# AVM Fritzbox 3270 - Fastpath erzwingen (kein Telnet)



## mcmarky (19. Februar 2014)

Hallo!

Habe momentan noch nicht die aktuelle Firmware auf dem Router, da ich eben über den FBEditor Fastpath im Downstream eingestellt habe (DSL-RAM2000). Bei den neueren Firmwares funktioniert der FBEditor nicht mehr richtig, die Einstellungen werden nicht abgespeichert. 

Gibt es eine Möglichkeit, auch bei neuer Firmware Fastpath wieder über die Box zu erzwingen, evtl. über Telnet? Die 3270 hat leider kein Telefon. Letztes Jahr war ja mal ein Artikel dazu im Heft, aber leider nicht für ne 3270.


----------



## Chemenu (19. Februar 2014)

Du kannst die Konfiguration der Fritzbox auch sichern und die Export-Datei mit einem Editor bearbeiten. 
Allerdings bin ich nicht sicher ob beim Import der Konfiguration einer älteren Firmware gewisse Werte überschrieben bzw. ignoriert werden.


----------



## mcmarky (19. Februar 2014)

Ich hatte dies schon mal versucht, aber darin sind wohl nicht alle Einstelllungen wie "Controlbitfield" gespeichert bzw. werden übernommen.


----------



## Chemenu (19. Februar 2014)

Hier findest Du eine Anleitung für Telnet Zugriff:
http://extreme.pcgameshardware.de/i...ng-oder-wie-hole-ich-einfach-mehr-heraus.html

Vielleicht klappt's damit.


----------



## mcmarky (19. Februar 2014)

Werde es heute Abend mal mit dem Pseudo-Update versuchen.


----------



## mcmarky (20. Februar 2014)

Mit dem Pseudo-Update bin ich weitergekommen, habe mit dem ruKernelTool den Controlbitfield auf 2 gesetzt und abgespeichert. Danach die Fritzbox neugestartet, aber leider wird die ar7.cfg beim Neustart überschrieben. Der Wert steht wieder bei "0".

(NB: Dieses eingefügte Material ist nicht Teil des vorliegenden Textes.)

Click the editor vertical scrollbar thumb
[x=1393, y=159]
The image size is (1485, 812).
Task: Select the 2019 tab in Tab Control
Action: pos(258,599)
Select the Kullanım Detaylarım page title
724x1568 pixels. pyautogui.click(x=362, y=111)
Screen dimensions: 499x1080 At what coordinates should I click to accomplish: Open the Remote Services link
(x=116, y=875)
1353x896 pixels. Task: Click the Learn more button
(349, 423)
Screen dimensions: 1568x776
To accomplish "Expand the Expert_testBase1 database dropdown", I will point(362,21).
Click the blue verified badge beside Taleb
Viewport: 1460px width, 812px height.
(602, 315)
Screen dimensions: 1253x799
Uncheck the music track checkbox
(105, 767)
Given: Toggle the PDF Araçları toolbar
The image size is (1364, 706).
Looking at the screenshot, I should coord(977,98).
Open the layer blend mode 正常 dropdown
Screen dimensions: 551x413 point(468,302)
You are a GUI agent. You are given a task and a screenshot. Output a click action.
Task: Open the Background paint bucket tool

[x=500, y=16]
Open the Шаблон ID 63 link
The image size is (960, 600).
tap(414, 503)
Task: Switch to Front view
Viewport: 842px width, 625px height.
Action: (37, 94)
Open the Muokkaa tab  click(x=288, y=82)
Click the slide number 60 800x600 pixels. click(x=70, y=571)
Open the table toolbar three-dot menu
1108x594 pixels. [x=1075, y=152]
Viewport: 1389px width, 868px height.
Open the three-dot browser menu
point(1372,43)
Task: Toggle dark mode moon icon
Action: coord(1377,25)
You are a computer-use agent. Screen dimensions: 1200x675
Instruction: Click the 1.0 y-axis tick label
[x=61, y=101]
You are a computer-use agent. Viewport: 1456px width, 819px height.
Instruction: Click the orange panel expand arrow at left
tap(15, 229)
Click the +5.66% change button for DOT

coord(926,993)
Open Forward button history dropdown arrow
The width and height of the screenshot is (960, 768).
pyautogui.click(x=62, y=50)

Muss ich evtl. auch die Debug.cfg ändern?


----------



## SpotlightXFX (20. Februar 2014)

Schreibgeschützt machen?


----------



## mcmarky (20. Februar 2014)

SpotlightXFX schrieb:


> Schreibgeschützt machen?


 
Was meinst du damit? Die ar7.cfg, wie geht das?


----------



## mcmarky (20. Februar 2014)

Habe alles versucht, mit der Eingabeaufforderungsmethode verbindet die Box neu mit Fastpath, aber dann gibt es einen Reboot .

 Gibt es eine aktuelle Fritzbox, bei der die Einstellungen wirklich mit dem rukernel dauerhaft gespeichert bleiben und für AnnexB geeignet ist?


----------



## mcmarky (24. Februar 2014)

Habe es doch noch hinbekommen, sogar nach dem Reboot bleibt die Einstellung erhalten. Der Vers muss in die Debug.cfg, dann klappt es auch mit der neuen Firmware.


----------